AAAR 34th Annual Conference
October 12 - October 16, 2015
Hyatt Regency
Minneapolis, Minnesota, USA
Abstract View
SenseNet: An Outdoor Monitoring System for Biothreats
Ray Pierson, WILLIAM HARRIS, Cody Niese, Egbert Tse, Dave Wasson, Jonathan Thornburg, Quentin Malloy, Prakash Doraiswamy, Robert Serino, Northrop Grumman Inc.
Abstract Number: 630 Working Group: Bioaerosols
Abstract A scalable environmental monitoring system called SenseNet was designed to detect the presence of airborne biological hazards in outdoor urban environments by means of a distributed sensor network. SenseNet is a multi-tiered and multi-component system which combines mature, low-cost bioaerosol sensors with existing environmental, security and human activity sensors and data streams. The information gathered from the distributed sensor network is processed using innovative data fusion methods to provide greater situational awareness and rapid, high-confidence detection of outdoor releases of hazardous bioaerosols, enabling an informed and more effective response.
SenseNet is sensor agnostic and uses open-architecture network standards which allow the system to be configurable, adaptable and sustainable. Extensive modeling based on historical environmental data was used to identify the optimum architecture and sensor density. Modeling results included time-to-detect, probability of detection, and contamination mapping.
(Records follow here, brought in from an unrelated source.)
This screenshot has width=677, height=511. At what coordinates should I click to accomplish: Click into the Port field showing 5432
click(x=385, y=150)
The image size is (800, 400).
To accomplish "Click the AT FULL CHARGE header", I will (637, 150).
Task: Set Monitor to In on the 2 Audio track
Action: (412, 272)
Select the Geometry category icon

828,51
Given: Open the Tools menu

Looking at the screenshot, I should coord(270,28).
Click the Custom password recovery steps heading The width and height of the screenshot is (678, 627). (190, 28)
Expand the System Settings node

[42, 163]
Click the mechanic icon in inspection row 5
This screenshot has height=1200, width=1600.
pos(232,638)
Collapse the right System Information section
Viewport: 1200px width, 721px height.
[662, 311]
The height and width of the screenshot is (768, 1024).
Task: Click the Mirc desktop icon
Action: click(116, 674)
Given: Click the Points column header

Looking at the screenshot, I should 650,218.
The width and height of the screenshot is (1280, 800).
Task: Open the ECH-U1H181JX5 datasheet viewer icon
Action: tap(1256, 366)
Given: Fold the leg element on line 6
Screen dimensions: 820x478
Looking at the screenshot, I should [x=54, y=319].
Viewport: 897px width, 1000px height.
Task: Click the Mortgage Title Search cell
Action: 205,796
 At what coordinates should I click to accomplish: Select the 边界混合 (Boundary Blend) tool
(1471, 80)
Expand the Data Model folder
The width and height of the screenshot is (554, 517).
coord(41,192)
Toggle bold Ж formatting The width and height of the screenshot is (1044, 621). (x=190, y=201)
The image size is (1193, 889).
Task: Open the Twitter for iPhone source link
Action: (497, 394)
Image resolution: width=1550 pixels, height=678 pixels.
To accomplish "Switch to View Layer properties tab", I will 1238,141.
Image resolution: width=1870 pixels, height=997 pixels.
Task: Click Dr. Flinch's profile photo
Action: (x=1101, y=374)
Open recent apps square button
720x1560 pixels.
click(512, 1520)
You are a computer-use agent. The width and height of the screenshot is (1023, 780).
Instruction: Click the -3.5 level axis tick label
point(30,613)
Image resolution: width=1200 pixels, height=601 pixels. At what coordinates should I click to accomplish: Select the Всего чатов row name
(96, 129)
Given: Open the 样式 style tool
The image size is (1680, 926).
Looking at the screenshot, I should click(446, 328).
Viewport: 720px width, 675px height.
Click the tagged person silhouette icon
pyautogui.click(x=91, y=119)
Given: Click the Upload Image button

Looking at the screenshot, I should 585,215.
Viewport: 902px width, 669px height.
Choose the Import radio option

Modeled release scenarios from a group of six representative days for a “target city” using available historical data sets were “injected” with a modeled biological burst release. These scenarios were used as a training set for the system performance model. The plume PM mass concentration blended into ambient background within 600 meters (15 min) of release, meteorology dependent. The modeled ACPLA concentrations were 10$^4 when PM reaches background. As expected, the plume shape varied on meteorological conditions.
The system performance model was developed around a simulator which runs the learning algorithm for a given sensor configuration along with simulated inputs. The system performance model evaluated the diversity and density of the sensors, usefulness of the data, and data stream cost. The result was an optimum system design with a 95% probability of detection and suggested, low-cost collaborative environmental sensors reduced the need for the number of biological sensors.